Случалось, он бил кулаком по столу и бежал — лишь затем, чтобы уйти в настоящий запой. Тогда это затягивалось на три-четыре дня, а пил он так, что однажды водка в нем загорелась, и еврейке в местечке пришлось присесть и написать ему в рот — средство известное, но приносящее позор. Весть, что Бальтазара опять понесло, расходилась быстро, и одни говорили, что это с жиру и богатства, а другие жалели, что пропадает человек, спутался с чертом. Это был не просто их вымысел — плача с перепою, Бальтазар рассказывал всякое.
Лишь спустя много лет после отъезда из Гинья Томаш размышлял о Бальтазаре, собирая воедино все услышанные о нем были и небылицы.
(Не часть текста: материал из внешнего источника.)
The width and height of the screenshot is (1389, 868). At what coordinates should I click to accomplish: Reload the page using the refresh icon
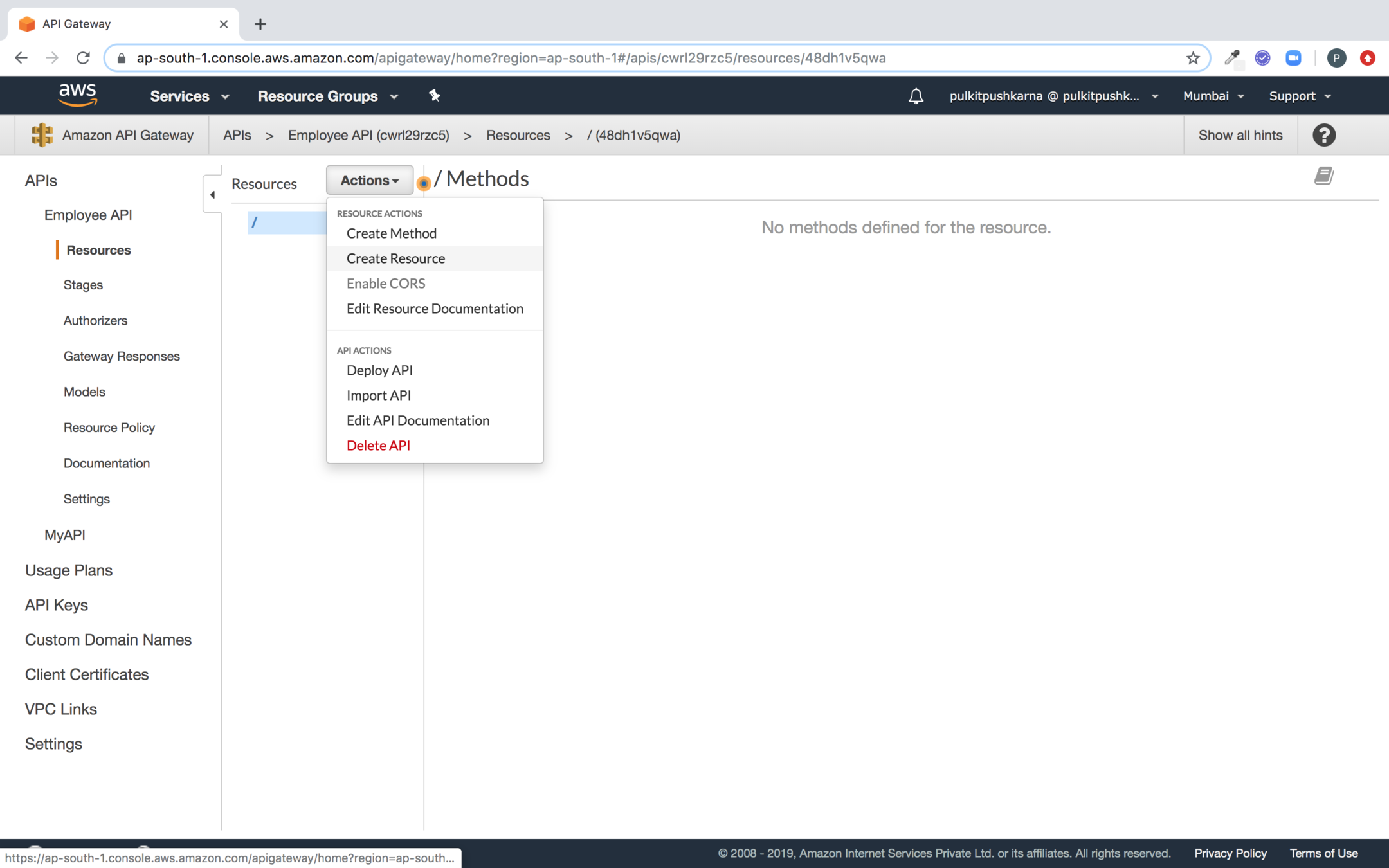pos(83,58)
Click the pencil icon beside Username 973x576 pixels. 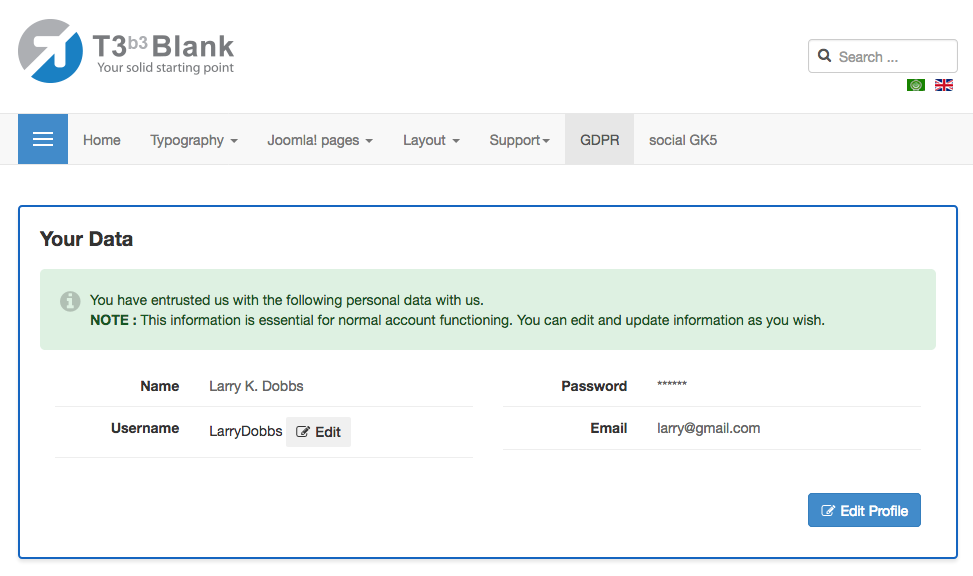(303, 432)
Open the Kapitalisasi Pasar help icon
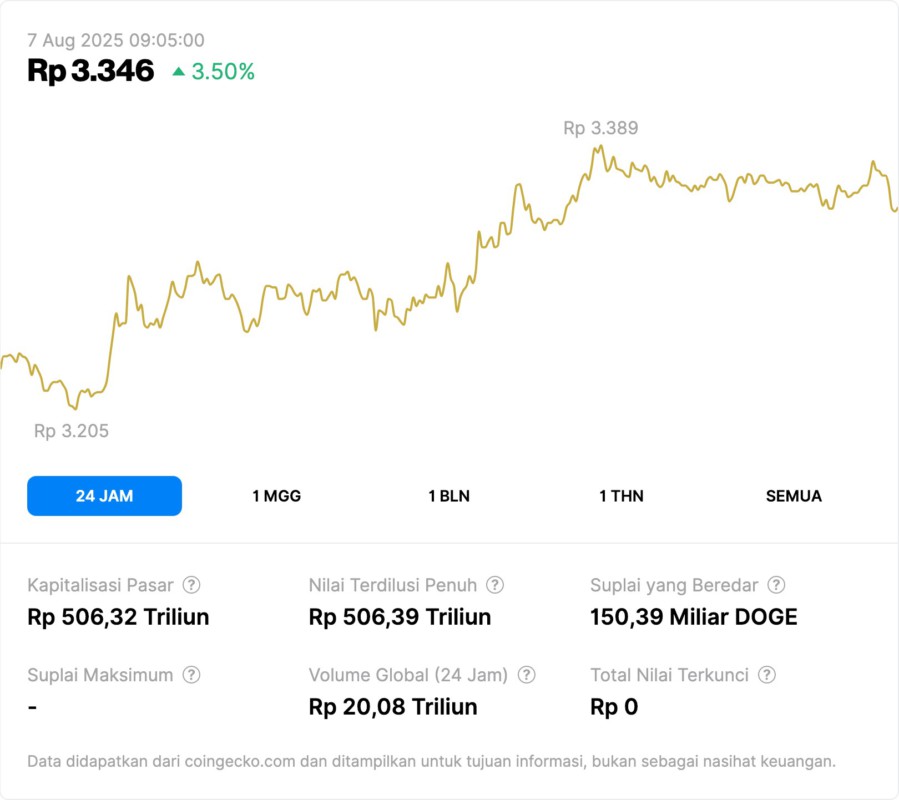Image resolution: width=899 pixels, height=800 pixels. [191, 585]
Тогда ему вспоминалась рука с мускулом, напрягавшимся как камень (Бальтазар был силачом), и глаза с длинными ресницами, ланьи. Никакая удаль и никакая предусмотрительность не уберегут от болезни души — и, думая о нем, Томаш всякий раз тревожился о своей собственной судьбе, обо всем, что еще впереди.
XI
С бородкой, с бегающим взглядом, он мягко складывал свои руки городского господина и опирался локтями о стол: герр доктор, немчик — таким видел его Бальтазар. «Вон!» — бормотал он и пытался перекреститься, но вместо этого только скреб себе грудь, а у того слова сыпались с шелестом сухих листьев, интонация убеждала.
— Ну же, дорогой Бальтазар, — говорил он. — Я ведь только хочу помочь тебе. Ты всё беспокоишься — и совершенно напрасно. Тревожишься о хозяйстве: что земля не твоя, вроде как она у тебя есть, а вроде и нет. Легко пришла, легко и уйдет, не так ли? Барская любовь изменчива: завтра кто — нибудь другой станет хозяином в Гинье, а тебя прогонит.